Other government officials and witnesses later said coalition forces had not yet fully taken control of the airport.

Sadek Dawad, spokesman of the Republican Guards force loyal to the Saudis, said government forces had battled onto the airport grounds.

Dawad also said the southern gate of Hodeida city was captured by pro-coalition forces.

“The military operations to liberate the city of Hodeida will not be stopped until we secure the city and its strategic port and that won’t last too long,” he said.

Yemen’s Shiite rebels known as Houthis, who hold the country’s capital of Sanaa, did not immediately acknowledge losing the airport.

The Houthi-run Al Masirah satellite news channel aired footage it described as being from near Hodeida showing a burned-out truck, corpses of irregular fighters and a damaged Emirati armored vehicle.
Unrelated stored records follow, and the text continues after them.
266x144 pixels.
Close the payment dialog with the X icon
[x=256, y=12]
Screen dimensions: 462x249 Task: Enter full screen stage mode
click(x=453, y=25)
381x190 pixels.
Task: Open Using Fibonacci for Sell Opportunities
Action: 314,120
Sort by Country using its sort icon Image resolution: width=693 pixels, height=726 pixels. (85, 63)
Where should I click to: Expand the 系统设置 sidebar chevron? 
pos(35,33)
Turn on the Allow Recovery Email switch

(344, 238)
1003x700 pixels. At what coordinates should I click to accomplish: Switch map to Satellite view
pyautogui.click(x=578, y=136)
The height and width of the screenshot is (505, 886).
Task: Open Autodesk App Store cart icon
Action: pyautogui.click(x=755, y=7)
The Iranian-aligned fighters rifled through a military ledger from the vehicle before chanting their slogan: “Death to America, death to Israel, damn the Jews, victory to Islam!”

Yemeni officials and witnesses said forces from the United Arab Emirates-backed Amaleqa brigades, supported by air cover from the Saudi-led coalition, were heading to eastern Hodeida province to try to cut off the main road that links it with the capital.

The officials said if government forces capture the Kilo 16 Road they will trap the rebels in Hodeida and the western coast and prevent them from receiving supplies from the capital. The rebels are then expected to have no choice but to head to the northern province of Hajjah.

The Norwegian Refugee Council said humanitarian agencies cannot reach the southern part of Hodeida as fighting escalated. It said that heavy airstrikes by the Saudi-led coalition have moved confrontation lines deeper to the south.

United Nations special envoy Martin Griffiths, meanwhile, arrived in Sanaa in an effort to broker a cease-fire.